▶ _Task to complete_
Somewhere below, one line contains "1400x845 pixels." and a later line contains "The image size is (1536, 757).". Output those two lines and everything between them exactly, and nothing else.
──────
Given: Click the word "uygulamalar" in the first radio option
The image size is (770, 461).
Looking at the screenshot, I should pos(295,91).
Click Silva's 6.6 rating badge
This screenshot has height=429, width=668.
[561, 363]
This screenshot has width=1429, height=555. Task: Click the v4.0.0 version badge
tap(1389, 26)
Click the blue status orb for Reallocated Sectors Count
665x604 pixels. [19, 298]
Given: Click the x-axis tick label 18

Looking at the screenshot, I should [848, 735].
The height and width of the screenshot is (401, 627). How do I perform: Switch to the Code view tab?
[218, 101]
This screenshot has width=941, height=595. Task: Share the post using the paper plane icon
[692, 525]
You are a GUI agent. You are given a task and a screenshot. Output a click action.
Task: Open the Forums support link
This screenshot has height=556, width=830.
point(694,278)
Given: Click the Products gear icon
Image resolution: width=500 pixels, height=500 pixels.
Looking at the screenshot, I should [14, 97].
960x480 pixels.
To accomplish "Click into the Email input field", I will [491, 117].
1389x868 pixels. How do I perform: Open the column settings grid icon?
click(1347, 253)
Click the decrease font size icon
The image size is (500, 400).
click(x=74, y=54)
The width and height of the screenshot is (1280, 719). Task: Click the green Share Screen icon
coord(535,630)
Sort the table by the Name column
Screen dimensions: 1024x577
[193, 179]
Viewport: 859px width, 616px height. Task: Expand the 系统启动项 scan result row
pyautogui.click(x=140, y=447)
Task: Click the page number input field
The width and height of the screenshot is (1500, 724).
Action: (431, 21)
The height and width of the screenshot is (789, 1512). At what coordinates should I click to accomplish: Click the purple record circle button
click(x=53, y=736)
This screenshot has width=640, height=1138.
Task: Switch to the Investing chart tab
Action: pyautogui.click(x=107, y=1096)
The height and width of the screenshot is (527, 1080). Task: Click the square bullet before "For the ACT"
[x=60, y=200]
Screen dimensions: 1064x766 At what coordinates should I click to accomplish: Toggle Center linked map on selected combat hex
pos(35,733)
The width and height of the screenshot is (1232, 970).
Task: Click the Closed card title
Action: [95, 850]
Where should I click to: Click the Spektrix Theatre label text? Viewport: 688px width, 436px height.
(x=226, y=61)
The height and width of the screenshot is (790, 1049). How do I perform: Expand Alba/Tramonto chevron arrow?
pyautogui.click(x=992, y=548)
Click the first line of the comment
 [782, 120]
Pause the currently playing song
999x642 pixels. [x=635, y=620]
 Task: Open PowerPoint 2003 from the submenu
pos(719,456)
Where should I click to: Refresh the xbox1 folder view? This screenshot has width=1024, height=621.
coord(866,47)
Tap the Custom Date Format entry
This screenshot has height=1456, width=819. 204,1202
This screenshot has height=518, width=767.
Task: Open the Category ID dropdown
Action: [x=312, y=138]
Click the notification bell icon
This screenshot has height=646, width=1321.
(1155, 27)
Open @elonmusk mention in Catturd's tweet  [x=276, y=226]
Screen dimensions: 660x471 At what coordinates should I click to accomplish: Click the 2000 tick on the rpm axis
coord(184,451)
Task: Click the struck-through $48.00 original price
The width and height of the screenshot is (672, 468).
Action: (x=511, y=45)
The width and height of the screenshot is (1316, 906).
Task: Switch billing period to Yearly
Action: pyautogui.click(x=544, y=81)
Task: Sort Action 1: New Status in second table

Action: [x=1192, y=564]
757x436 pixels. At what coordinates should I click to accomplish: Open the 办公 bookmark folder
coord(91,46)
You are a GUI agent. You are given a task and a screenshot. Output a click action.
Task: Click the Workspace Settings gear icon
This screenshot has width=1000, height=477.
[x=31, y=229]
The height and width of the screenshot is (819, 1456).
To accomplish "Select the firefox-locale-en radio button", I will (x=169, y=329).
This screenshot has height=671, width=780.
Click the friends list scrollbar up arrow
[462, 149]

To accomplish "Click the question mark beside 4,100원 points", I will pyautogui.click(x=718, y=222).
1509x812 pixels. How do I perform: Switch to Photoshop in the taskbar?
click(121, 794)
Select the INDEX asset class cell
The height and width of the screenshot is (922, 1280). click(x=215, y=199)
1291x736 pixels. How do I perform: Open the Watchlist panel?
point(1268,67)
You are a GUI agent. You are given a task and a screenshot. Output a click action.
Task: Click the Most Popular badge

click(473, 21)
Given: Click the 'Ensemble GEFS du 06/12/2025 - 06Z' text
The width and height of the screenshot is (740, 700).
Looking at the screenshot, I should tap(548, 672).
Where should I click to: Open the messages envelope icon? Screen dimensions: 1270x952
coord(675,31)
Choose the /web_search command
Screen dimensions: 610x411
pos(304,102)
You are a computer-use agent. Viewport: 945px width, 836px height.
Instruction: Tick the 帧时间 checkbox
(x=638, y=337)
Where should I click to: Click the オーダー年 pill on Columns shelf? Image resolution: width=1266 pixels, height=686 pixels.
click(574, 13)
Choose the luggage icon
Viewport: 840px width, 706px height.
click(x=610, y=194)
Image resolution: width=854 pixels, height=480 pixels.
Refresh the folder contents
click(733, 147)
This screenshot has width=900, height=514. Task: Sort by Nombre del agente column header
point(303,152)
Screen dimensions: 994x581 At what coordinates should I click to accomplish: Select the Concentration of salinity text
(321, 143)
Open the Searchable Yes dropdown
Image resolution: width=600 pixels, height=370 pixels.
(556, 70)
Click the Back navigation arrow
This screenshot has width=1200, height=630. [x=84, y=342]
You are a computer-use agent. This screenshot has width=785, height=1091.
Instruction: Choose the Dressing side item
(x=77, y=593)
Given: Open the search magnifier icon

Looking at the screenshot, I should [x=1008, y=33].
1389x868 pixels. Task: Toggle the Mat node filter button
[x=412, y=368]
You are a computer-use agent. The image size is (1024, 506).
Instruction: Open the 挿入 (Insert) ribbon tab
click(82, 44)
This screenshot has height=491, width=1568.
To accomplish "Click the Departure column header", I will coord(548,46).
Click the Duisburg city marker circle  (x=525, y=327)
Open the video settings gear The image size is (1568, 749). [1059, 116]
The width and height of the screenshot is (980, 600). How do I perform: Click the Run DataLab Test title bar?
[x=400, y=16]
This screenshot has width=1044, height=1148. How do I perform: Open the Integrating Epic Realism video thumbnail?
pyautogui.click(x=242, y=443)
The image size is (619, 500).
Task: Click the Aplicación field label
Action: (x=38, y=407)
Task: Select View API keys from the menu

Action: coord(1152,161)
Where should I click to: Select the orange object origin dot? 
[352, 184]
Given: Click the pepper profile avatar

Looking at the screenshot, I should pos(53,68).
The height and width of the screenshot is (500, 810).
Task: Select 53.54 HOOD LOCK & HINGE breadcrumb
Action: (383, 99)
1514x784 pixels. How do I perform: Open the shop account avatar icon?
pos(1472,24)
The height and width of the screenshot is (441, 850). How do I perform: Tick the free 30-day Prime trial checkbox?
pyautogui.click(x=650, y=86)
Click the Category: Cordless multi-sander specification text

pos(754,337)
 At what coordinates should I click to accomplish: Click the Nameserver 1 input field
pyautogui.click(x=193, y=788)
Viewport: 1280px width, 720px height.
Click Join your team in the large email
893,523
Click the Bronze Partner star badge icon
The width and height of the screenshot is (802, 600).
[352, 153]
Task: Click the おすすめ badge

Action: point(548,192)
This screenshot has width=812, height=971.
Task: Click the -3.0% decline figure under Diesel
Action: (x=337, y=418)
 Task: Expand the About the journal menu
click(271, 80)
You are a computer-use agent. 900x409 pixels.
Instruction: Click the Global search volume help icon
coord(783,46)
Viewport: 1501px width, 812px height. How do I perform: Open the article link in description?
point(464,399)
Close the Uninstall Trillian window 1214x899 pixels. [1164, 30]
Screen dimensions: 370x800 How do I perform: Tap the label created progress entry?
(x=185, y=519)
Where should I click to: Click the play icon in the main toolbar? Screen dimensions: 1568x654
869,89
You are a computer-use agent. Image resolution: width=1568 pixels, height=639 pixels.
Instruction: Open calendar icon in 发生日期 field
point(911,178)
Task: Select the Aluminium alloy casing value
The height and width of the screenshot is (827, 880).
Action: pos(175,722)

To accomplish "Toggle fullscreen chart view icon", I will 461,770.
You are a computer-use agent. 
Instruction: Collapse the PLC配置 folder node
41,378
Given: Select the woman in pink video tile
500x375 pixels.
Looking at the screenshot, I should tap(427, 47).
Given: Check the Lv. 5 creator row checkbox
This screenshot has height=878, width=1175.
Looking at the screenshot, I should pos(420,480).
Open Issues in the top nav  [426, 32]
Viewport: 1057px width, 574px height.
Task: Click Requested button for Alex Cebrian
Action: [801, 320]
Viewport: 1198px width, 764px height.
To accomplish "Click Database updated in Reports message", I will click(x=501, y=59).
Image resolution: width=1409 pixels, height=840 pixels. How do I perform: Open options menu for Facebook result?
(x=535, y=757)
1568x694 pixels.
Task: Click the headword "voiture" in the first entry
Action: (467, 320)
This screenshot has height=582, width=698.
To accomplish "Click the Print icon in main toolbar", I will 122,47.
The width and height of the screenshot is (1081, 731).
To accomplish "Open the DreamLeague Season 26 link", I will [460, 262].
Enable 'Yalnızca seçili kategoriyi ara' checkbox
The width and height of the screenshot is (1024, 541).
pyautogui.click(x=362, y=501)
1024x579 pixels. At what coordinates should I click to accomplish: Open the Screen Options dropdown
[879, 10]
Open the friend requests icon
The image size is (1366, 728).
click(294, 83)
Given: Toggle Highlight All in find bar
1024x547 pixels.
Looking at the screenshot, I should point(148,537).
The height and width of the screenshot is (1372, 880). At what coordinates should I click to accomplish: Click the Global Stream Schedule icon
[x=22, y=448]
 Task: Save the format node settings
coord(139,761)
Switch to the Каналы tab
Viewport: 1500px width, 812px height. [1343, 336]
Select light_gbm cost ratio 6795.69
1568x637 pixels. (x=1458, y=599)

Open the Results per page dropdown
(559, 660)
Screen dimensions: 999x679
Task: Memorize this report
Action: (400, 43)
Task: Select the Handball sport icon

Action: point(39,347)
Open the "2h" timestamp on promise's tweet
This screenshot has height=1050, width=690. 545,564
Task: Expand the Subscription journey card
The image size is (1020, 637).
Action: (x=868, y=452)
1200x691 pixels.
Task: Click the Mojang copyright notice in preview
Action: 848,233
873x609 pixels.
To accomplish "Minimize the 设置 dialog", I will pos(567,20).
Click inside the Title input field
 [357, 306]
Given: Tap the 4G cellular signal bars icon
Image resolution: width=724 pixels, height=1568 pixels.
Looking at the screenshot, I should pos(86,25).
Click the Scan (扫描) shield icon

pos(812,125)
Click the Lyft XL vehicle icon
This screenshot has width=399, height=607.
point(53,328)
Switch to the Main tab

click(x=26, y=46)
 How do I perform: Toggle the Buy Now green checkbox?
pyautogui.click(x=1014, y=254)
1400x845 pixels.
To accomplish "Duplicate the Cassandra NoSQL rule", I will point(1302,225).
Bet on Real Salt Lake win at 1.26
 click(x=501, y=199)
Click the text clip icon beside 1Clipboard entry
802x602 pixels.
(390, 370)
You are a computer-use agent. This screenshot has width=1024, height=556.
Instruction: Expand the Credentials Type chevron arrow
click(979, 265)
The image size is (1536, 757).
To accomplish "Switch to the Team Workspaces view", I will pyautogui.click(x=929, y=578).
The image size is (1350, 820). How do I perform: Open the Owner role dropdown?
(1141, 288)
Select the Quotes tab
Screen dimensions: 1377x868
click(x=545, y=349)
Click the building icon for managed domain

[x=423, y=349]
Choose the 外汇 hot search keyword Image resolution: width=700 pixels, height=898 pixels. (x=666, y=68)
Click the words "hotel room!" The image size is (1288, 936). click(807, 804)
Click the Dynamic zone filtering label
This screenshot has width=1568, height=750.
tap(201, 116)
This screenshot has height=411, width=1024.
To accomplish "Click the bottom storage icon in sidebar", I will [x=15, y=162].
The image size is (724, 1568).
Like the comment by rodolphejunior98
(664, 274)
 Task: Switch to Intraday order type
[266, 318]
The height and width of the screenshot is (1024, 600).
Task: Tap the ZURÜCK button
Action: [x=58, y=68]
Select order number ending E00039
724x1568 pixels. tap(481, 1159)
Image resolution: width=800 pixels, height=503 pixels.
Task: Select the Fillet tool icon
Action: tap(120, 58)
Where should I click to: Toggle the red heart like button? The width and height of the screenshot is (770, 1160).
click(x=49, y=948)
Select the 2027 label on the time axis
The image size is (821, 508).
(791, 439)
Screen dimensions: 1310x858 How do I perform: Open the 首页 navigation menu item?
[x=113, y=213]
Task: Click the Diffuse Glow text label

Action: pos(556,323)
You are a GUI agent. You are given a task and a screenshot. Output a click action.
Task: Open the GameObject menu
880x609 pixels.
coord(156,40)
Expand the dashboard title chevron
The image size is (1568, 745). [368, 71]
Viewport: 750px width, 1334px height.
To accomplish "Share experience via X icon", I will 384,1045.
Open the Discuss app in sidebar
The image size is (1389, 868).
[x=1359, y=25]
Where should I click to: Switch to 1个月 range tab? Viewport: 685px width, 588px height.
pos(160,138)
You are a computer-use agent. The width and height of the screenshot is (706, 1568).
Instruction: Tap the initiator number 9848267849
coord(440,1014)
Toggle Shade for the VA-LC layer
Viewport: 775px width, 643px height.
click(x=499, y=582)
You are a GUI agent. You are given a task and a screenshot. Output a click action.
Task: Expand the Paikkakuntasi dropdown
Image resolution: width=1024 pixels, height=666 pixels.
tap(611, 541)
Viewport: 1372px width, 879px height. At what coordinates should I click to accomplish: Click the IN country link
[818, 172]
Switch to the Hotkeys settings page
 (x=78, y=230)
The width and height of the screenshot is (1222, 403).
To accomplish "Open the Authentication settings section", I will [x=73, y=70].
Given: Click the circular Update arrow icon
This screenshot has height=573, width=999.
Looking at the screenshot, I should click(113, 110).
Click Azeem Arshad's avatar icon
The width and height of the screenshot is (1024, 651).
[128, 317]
──────
▶ _Answer space_
1400x845 pixels.
To accomplish "Duplicate the Cassandra NoSQL rule", I will point(1302,225).
Bet on Real Salt Lake win at 1.26
 click(x=501, y=199)
Click the text clip icon beside 1Clipboard entry
802x602 pixels.
(390, 370)
You are a computer-use agent. This screenshot has width=1024, height=556.
Instruction: Expand the Credentials Type chevron arrow
click(979, 265)
The image size is (1536, 757).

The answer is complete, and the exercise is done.